Hello,

we currently looking for a method to authenticate with a JIRA Server by an electron desktop application. The problem is that every considered method has a disadvantage for us. We are running Jira Software server version 7.13.0.

Basic Authentication:

We are currently using basic authentication, which works well, but we are having issues with users which have special characters (non- ASCII characters) and umlauts in their passwords. Because of this problem we considered not using Basic Authentication.

Are there any workarounds or considerations for fixing this bug (https://jira.atlassian.com/browse/JRASERVER-59828)?

OAuth1:

We also considered using OAuth1 (OAuth2 is currently not supported) but we are having some issues implementing that.

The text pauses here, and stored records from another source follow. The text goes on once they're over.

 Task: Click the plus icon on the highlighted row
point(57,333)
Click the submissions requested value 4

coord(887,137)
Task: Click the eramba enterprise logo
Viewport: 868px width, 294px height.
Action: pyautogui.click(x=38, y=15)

The main issue is that the electron application doesn't have a redirect URL for displaying the authentication request in the browser and it seems way too complex.

We have already discussed some approaches to bypass this problem by for example a local web server or other methods described in this article:

http://wiki.oauth.net/w/page/27249271/OAuth%202%20for%20Native%20Apps

But all of them wasn't that ideal because of security risks or too complex solutions. We also considered using a REST API which handles the redirect by providing a URL, but that would make it also more complex than it already is.

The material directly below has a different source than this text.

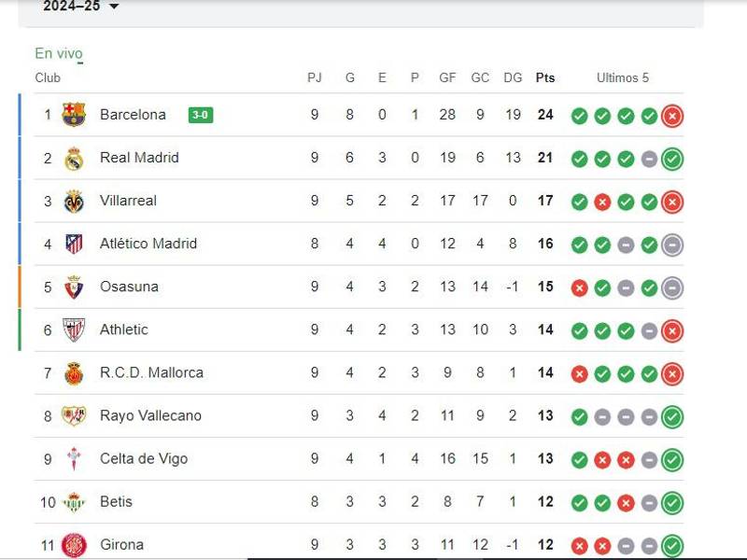Open the R.C.D. Mallorca team link

[151, 372]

Are there any considerations for implementing OAuth2 in the near future? (https://jira.atlassian.com/browse/JRASERVER-43171)

API Tokens:

Only available for JIRA cloud, but there is a feature request for using it for JIRA Servers (https://jira.atlassian.com/browse/JRASERVER-67869?_ga=2.21564024.2105075846.1549535625-480096154.1518778755)

Because we don't know what we can possibly do, we would appreciate your help in this problem. Maybe one of you already had the same problem or used another method for authentication.